• **Problema assegnato A**:
Cita alla lettera il passo del brano che va da "Questo sposta il" a "linguaggio fisico condiviso.".

• **Brano di lettura**:
══════
La storia d’amore non detta

Mentre il motore narrativo del film è la ricerca donchisciottesca di Jay di seguire sua figlia Daisy in Italia — apparentemente per accettare un premio a un festival cinematografico, ma in realtà per aggrapparsi al suo ruolo sbiadito di padre — il cuore emotivo è altrove. Baumbach è stato esplicito nel dire che non aveva interesse a dissezionare la storia romantica di Jay con le donne.

“Non c’era una ragione intellettuale per questo, eccetto che la vera storia d’amore riguarda lui e il suo manager Ron”, ha detto il regista. “Quindi altri aspetti della sua vita sono impliciti”.

Questo sposta il peso del film sulle spalle di Adam Sandler. Come Ron, Sandler è l’antitesi del tipico squalo di Hollywood. È stanco, leale e profondamente protettivo. Se Jay è il sole, Ron è la gravità che impedisce al sistema di esplodere. La chimica tra Clooney e Sandler è palpabile, nata da un processo di prove in cui Baumbach ha fatto sì che i due attori si “pedinassero” a vicenda per sviluppare un linguaggio fisico condiviso.

Nel film, operano come una vecchia coppia sposata o un duo comico veterano. Battibeccano, anticipano i bisogni l’uno dell’altro e condividono una comprensione silenziosa del fatto che sono le uniche due persone che capiscono veramente lo strano mondo isolato che abitano. È un ritratto dell’amicizia maschile raro nel cinema moderno: tenero, non competitivo ed essenziale per la sopravvivenza.

Caos e memoria

La struttura della sceneggiatura rispecchia la natura irregolare della memoria stessa. Baumbach e Mortimer hanno scritto il copione in modo organico, permettendo alle scene di emergere dalla conversazione piuttosto che da una trama rigida. “Ci faceva dire: ‘Perché ho appena pensato a questo?'”, ha ricordato Baumbach. “Ma c’è spesso un significato nascosto nella riemersione casuale dei ricordi”.

Questo approccio consente una fluidità onirica. Il film è popolato da fantasmi — non letterali, ma ricordi fatti carne. Versioni più giovani di Jay e del suo rivale Timothy vagano attraverso la narrazione, a volte osservando i personaggi più anziani, a volte rimettendo in scena il passato.
══════
Voci di dati archiviate
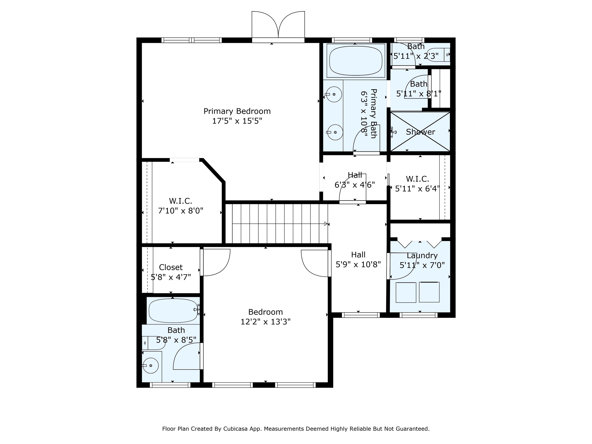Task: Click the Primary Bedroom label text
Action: [237, 111]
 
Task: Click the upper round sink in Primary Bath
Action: [334, 94]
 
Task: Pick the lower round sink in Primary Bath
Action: [335, 132]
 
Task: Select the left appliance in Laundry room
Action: [406, 292]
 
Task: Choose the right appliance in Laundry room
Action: [429, 292]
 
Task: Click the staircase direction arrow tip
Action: [326, 224]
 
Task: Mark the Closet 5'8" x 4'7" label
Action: [171, 272]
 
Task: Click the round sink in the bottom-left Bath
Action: [151, 366]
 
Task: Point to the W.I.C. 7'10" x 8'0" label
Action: [181, 206]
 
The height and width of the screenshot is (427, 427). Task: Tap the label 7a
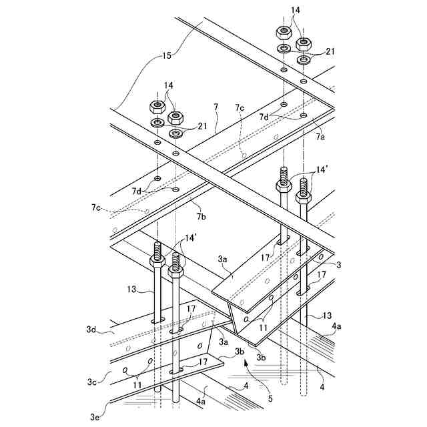tap(320, 137)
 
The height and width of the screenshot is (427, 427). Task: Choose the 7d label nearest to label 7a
tap(264, 117)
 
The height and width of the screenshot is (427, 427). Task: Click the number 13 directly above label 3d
tap(131, 290)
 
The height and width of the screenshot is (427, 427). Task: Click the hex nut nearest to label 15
tap(159, 107)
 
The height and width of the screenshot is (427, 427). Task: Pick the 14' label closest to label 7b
tap(191, 238)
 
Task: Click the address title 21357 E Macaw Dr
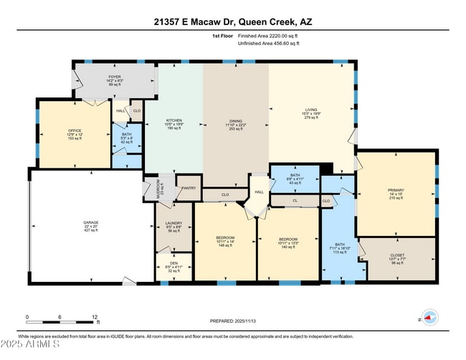pyautogui.click(x=232, y=22)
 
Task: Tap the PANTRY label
pyautogui.click(x=189, y=189)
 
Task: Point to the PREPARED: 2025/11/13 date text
pyautogui.click(x=232, y=322)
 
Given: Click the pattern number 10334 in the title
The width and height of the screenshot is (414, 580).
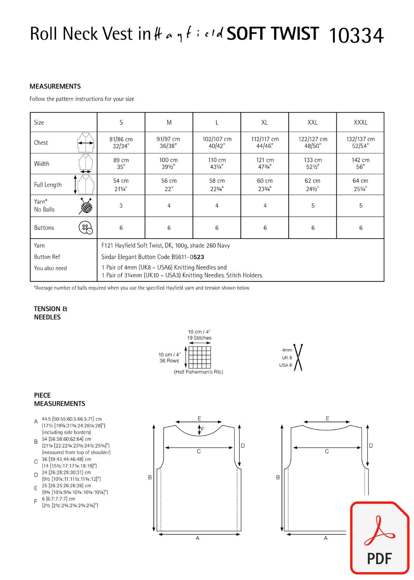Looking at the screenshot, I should [356, 35].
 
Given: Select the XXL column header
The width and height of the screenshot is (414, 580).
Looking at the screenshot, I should [312, 122].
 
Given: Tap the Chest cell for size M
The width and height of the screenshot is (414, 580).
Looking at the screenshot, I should [169, 143].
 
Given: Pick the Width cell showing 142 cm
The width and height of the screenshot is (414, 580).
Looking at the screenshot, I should [360, 164].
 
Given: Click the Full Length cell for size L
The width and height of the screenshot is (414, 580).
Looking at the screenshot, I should [217, 185].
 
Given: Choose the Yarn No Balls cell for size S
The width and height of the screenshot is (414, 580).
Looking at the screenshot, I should [121, 206].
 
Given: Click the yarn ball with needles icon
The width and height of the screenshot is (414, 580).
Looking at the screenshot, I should [86, 206].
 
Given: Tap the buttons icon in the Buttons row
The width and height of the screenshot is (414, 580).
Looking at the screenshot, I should [85, 228].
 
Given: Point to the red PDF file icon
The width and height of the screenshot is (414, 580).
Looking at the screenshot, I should [379, 538].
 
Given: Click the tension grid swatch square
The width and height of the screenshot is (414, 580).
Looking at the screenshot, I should [200, 357].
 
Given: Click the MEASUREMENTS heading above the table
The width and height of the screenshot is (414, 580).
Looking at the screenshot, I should [55, 86].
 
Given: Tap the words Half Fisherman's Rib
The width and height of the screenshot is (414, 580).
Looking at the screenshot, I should [198, 372].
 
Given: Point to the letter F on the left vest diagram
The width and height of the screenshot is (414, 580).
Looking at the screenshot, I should [202, 429].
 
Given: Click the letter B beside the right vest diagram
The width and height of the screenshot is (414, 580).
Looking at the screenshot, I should [278, 477].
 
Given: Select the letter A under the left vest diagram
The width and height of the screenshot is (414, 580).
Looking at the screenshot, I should [198, 538].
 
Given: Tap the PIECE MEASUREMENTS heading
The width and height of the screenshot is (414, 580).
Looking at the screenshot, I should [59, 399].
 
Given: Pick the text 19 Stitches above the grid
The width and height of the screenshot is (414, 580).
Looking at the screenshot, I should [199, 338].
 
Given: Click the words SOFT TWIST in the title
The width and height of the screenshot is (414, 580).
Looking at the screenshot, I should [273, 34].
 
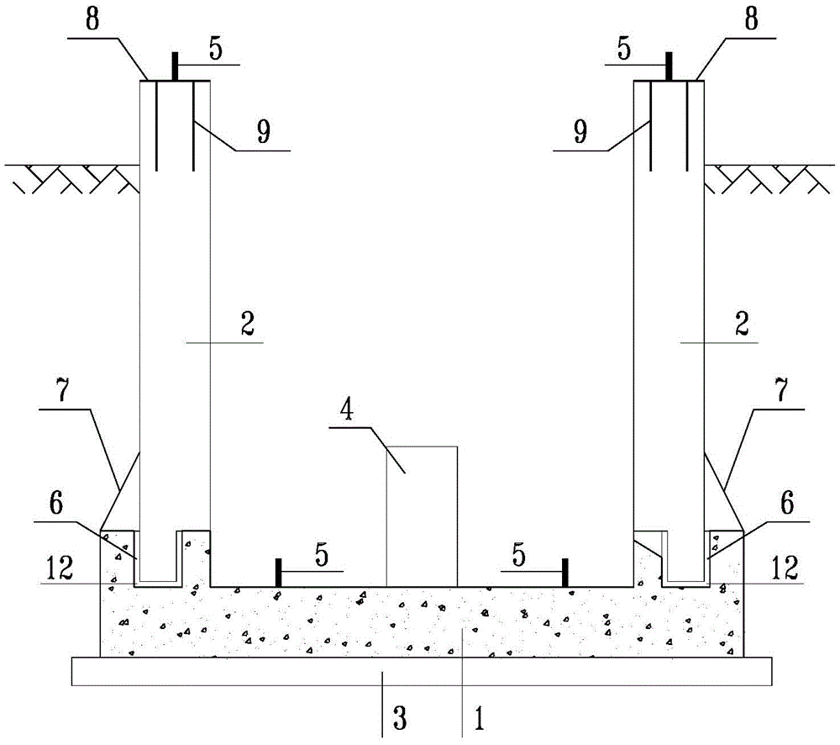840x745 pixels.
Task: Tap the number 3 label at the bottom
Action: click(x=400, y=717)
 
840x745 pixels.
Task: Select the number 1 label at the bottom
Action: click(x=480, y=717)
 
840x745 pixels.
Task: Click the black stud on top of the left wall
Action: click(x=175, y=66)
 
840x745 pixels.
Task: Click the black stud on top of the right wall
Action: click(x=669, y=66)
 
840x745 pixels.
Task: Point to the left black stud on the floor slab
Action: click(x=278, y=573)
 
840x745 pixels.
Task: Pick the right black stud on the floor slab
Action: click(x=564, y=573)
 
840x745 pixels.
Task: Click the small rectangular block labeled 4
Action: click(x=423, y=516)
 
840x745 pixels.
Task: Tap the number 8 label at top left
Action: click(x=92, y=20)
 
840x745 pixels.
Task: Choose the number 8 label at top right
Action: click(x=752, y=20)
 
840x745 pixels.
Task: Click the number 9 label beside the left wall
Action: click(x=263, y=132)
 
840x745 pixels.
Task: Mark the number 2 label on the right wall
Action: click(x=742, y=324)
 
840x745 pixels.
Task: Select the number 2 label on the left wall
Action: click(x=247, y=324)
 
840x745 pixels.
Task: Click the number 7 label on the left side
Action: click(x=63, y=390)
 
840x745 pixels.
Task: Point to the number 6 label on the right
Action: click(x=786, y=503)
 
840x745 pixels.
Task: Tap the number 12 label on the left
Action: click(x=60, y=568)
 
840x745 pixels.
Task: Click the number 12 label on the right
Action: click(x=785, y=568)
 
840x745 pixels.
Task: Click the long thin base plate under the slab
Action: click(x=422, y=672)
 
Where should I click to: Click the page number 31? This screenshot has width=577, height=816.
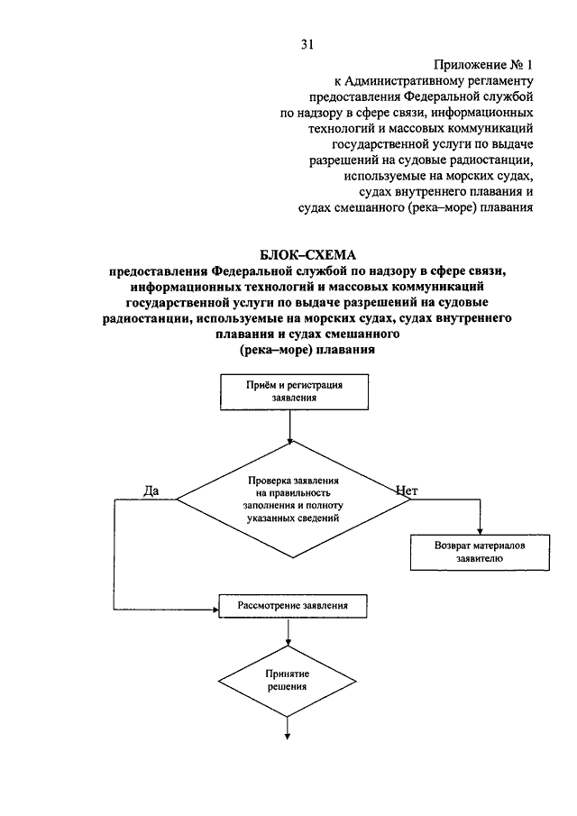[307, 45]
══════
• **Problema assegnato B**:
Per favore, stampa tali e quali le righe dei record dalla riga con "to label 15" alla riga con "pyautogui.click(x=232, y=22)", entrambe incluse. Lascia fuori le immagini.

• **Risposta completa A**:
Questo sposta il peso del film sulle spalle di Adam Sandler. Come Ron, Sandler è l’antitesi del tipico squalo di Hollywood. È stanco, leale e profondamente protettivo. Se Jay è il sole, Ron è la gravità che impedisce al sistema di esplodere. La chimica tra Clooney e Sandler è palpabile, nata da un processo di prove in cui Baumbach ha fatto sì che i due attori si “pedinassero” a vicenda per sviluppare un linguaggio fisico condiviso.

• **Risposta completa B**:
The height and width of the screenshot is (427, 427). Task: Click the hex nut nearest to label 15
tap(159, 107)
 
The height and width of the screenshot is (427, 427). Task: Pick the 14' label closest to label 7b
tap(191, 238)
 
Task: Click the address title 21357 E Macaw Dr
pyautogui.click(x=232, y=22)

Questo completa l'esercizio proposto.